Stored data
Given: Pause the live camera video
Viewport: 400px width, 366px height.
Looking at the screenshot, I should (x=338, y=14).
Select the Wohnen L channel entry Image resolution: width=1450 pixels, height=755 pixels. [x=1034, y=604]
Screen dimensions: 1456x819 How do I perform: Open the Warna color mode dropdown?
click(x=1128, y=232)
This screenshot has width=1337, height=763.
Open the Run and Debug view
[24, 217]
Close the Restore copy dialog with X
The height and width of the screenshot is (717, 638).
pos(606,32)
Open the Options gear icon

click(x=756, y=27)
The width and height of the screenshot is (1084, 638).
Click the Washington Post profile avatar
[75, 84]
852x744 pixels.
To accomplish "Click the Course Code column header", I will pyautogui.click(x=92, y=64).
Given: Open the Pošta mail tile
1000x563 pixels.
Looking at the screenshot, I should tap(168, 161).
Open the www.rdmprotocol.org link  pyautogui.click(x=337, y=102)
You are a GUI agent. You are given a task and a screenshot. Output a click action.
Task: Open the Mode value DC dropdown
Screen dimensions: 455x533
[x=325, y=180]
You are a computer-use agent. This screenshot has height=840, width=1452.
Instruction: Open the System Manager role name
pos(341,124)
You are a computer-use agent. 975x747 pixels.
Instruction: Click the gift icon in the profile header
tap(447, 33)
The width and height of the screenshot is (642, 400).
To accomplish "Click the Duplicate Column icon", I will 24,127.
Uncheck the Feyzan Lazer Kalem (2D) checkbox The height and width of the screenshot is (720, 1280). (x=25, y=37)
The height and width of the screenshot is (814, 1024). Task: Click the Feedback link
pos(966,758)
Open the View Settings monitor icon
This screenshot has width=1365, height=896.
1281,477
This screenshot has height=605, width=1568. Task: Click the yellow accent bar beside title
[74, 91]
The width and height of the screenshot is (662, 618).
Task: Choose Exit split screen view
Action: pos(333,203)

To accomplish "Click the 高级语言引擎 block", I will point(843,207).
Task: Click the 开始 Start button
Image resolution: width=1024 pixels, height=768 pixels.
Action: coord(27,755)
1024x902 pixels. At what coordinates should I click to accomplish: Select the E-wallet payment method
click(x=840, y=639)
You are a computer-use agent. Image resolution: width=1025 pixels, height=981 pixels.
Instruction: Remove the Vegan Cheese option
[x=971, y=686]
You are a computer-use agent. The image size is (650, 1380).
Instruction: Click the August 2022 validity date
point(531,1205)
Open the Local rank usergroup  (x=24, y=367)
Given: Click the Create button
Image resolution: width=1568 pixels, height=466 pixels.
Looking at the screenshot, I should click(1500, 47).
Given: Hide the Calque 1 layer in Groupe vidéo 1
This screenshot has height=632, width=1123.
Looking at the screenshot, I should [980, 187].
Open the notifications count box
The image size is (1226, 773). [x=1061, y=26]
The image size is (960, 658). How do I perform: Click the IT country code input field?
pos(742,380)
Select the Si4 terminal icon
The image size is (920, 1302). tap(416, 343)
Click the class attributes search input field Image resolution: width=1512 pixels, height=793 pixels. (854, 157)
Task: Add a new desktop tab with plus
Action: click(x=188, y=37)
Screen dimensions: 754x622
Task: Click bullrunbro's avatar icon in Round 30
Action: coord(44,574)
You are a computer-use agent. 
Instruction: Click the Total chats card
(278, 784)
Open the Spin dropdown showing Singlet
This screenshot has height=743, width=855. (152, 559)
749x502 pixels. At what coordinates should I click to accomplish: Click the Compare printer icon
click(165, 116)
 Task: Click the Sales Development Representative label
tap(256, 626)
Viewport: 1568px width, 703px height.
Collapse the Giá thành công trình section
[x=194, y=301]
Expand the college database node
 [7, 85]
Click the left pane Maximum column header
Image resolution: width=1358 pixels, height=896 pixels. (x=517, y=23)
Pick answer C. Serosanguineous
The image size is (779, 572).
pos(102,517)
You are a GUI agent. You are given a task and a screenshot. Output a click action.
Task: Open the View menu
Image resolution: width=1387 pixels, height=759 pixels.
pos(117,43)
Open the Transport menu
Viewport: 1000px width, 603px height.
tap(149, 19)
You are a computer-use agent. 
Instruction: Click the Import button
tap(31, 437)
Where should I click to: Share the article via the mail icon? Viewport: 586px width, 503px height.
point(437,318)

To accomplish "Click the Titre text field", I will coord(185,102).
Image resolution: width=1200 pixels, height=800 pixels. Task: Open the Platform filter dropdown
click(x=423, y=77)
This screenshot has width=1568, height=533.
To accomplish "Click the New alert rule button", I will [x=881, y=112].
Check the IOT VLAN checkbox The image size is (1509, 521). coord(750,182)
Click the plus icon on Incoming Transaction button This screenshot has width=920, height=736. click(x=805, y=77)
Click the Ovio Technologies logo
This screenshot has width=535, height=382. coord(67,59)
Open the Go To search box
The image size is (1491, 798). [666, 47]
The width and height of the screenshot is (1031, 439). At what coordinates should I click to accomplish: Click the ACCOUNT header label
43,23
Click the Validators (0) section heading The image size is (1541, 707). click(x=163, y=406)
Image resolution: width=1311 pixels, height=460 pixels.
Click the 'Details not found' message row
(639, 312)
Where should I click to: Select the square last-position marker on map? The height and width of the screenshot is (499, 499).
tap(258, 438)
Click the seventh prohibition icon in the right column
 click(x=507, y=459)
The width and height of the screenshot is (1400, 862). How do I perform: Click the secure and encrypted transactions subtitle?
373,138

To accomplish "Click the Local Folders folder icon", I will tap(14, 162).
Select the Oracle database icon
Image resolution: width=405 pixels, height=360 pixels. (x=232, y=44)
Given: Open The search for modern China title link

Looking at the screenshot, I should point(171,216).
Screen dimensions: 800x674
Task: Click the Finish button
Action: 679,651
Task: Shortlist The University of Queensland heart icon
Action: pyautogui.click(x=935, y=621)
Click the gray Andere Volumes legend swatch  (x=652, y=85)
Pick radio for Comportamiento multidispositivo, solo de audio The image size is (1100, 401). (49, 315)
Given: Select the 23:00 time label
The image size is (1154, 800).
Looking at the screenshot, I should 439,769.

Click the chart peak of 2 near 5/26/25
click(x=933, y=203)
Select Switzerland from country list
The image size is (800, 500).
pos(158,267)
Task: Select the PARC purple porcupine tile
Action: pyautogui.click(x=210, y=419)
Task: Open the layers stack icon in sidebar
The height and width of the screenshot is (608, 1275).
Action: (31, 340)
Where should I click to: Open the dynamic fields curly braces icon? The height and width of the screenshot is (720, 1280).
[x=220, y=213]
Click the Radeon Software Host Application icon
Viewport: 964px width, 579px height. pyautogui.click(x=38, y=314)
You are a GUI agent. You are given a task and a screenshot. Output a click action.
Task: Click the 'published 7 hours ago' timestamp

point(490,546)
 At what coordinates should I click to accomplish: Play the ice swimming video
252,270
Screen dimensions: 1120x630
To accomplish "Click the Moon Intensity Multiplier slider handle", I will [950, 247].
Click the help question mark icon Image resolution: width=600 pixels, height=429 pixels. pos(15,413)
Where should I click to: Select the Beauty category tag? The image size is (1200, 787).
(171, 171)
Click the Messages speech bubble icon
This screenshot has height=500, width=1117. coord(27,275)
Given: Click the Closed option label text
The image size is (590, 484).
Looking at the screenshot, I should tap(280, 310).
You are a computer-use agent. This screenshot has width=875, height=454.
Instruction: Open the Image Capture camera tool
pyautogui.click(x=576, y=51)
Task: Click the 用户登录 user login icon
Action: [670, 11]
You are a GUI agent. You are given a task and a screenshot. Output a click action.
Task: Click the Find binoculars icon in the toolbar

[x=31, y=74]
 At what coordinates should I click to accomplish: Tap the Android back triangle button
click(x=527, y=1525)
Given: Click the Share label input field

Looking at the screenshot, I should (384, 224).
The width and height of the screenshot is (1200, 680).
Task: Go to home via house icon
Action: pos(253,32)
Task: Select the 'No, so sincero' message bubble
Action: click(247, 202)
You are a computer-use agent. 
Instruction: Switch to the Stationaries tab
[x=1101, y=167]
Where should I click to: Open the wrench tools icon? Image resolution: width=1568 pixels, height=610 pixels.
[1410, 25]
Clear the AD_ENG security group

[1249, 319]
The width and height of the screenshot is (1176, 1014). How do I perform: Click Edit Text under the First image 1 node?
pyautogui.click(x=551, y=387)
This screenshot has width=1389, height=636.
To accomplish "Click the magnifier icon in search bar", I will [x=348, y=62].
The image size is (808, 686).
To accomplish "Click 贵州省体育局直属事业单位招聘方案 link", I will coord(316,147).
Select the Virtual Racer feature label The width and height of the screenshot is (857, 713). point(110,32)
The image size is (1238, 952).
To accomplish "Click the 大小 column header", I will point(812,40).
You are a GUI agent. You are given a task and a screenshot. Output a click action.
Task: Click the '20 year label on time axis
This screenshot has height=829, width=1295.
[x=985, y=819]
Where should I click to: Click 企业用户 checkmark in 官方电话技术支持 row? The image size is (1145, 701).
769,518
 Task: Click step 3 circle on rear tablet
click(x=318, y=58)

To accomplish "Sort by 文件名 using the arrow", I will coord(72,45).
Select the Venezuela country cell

> _Assignment_: Begin at the line that has "This screenshot has width=1389, height=636." in the entries above; stop after the line that has "Task: Click the '20 year label on time axis". Transcribe exactly those lines and no others.

> _Exercise output_:
This screenshot has width=1389, height=636.
To accomplish "Click the magnifier icon in search bar", I will [x=348, y=62].
The image size is (808, 686).
To accomplish "Click 贵州省体育局直属事业单位招聘方案 link", I will coord(316,147).
Select the Virtual Racer feature label The width and height of the screenshot is (857, 713). point(110,32)
The image size is (1238, 952).
To accomplish "Click the 大小 column header", I will point(812,40).
You are a GUI agent. You are given a task and a screenshot. Output a click action.
Task: Click the '20 year label on time axis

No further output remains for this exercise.